Depois foi a vez do Cidade Dormitório submeter o público reunido em sua psicodelia psicodramática, que começou com o baterista Fábio Aricawa sozinho no palco com a guitarra. Foi uma introdução premonitória – e até singela – para a densa viagem promovida pelo grupo, que singrou pelos sentidos entre as paisagens emocionais desoladas das letras superpostas sobre os fractais multicoloridos do som, tudo isso conduzido pela bateria de Fábio ao lado do baixo pesado de João Mário e pelos solos em fúria e discursos intermimáveis de Yves Deluc e segunda guitarra de Lllucas, além de todos assumirem vocais em diferentes momentos do show. O público cantou junto com o grupo músicas de todos seus discos, como Esperando o Pior, Fraternidade-Terror, Verões e Eletrodoméstico e, claro, o recente Ruída ou O Começo Me Distrai, elevando o nível da noite para a catarse.
Quem fechou os trabalhos foi o grande Tatá Aeroplano, que subiu com sua Boate Invisível com duas mudanças na formação, pois dois músicos da banda estão em turnê pelo exterior – o sagaz Arthur Kunz segurou bem o ritmo de Bruno Buarque enquanto Bia Magalhães trouxe voz e carisma para compensar a ausência de Malu Maria.
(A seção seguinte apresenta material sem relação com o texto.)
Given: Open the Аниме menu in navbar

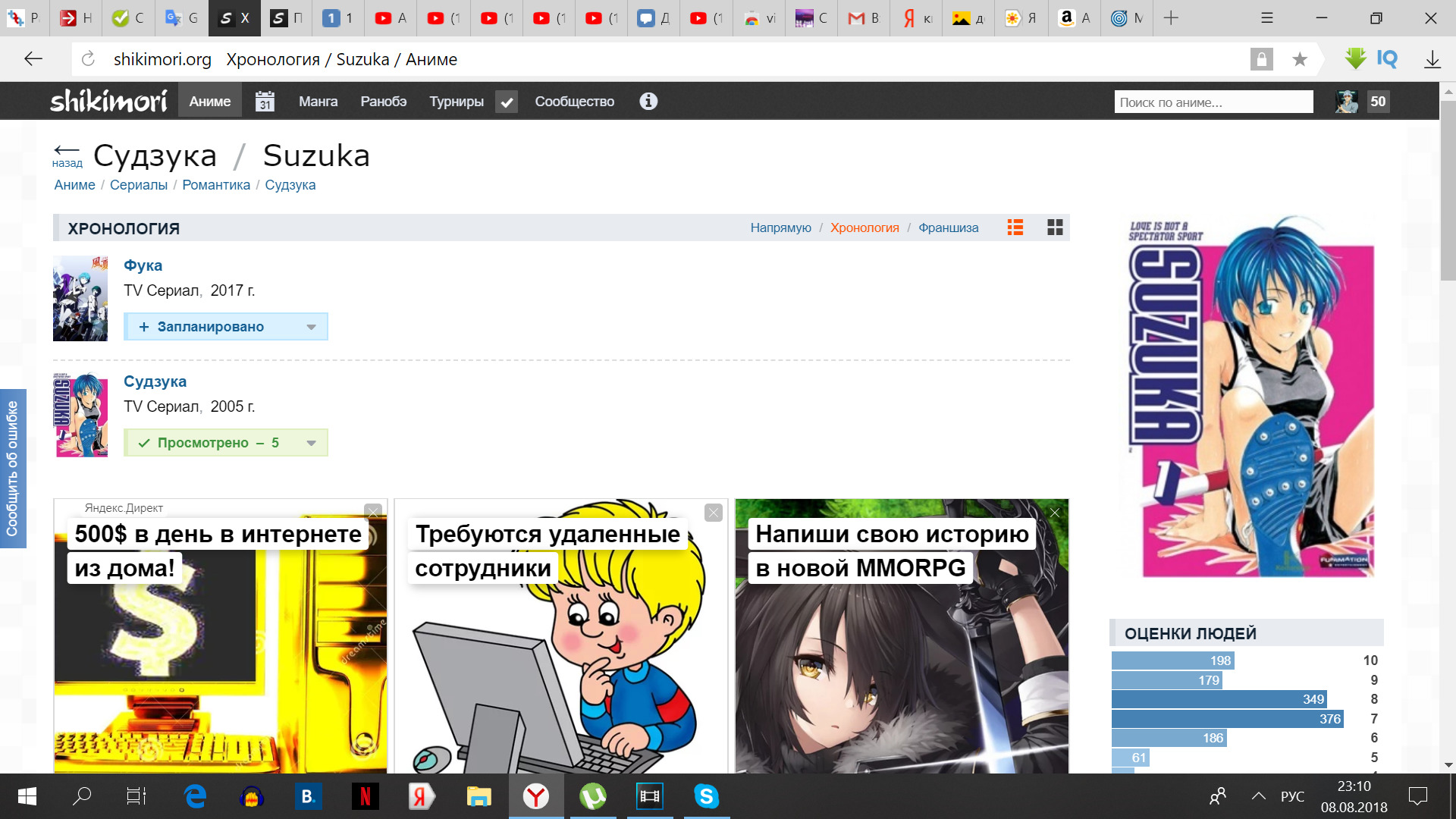Looking at the screenshot, I should 210,102.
Mas Junior Boca, Dustan Gallas e Kika estavam lá chancelando o recente trabalho coletivo do mister, que começou a noite com músicas de seus discos mais recentes (Boate… e Não Dá Pra Agarrar), que consolidou essa nova formação de sua banda, mas também passeou por outros momentos de sua discografia, incluindo a versão que faz para “Ressurreições” de Jorge Mautner, encerrando os shows de sexta com o astral lá em cima. Foi demais!
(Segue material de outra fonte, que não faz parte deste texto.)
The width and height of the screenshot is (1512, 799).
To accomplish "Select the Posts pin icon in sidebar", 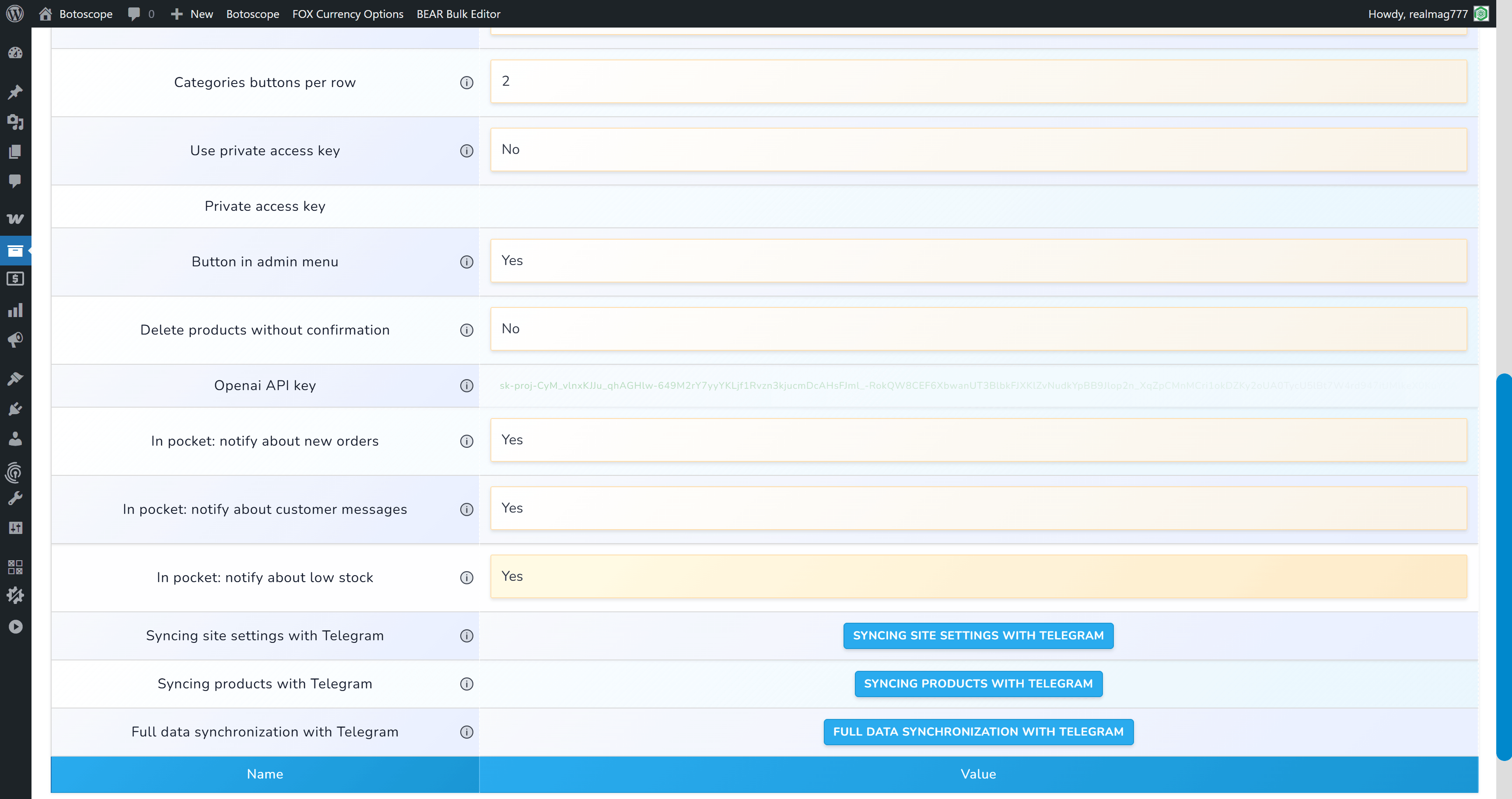I will pyautogui.click(x=16, y=92).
Ao liderar uma apresentação formada por três vozes e três instrumentos, Inés Terra nos conduziu rumo ao desconhecido nesta terça-feira no Centro da Terra, quando mostrou ao lado de Paola Ribeiro e Panamby no espetáculo Língua Fora. A apresentação começou com cada uma das participantes desfiando suas vozes e instrumentos individualmente: primeiro a própria anfitriã, tocando um instrumento de corda e percussão chamado finnis terrae, tocado tanto com dedos quanto com um arco, seguida por Paola, que puxou seu berimbau, que também tocou com um arco, e finalizando com Panamby, à frente de um aya, um instrumento primo da cítara, tocado no colo. Cada uma delas usou seu instrumento como porta para suas performances vocais, os três centros da apresentação, que se alinharam ao final, em um transe entre a melodia e o ruído que nos jogou dentro do abismo. Intenso.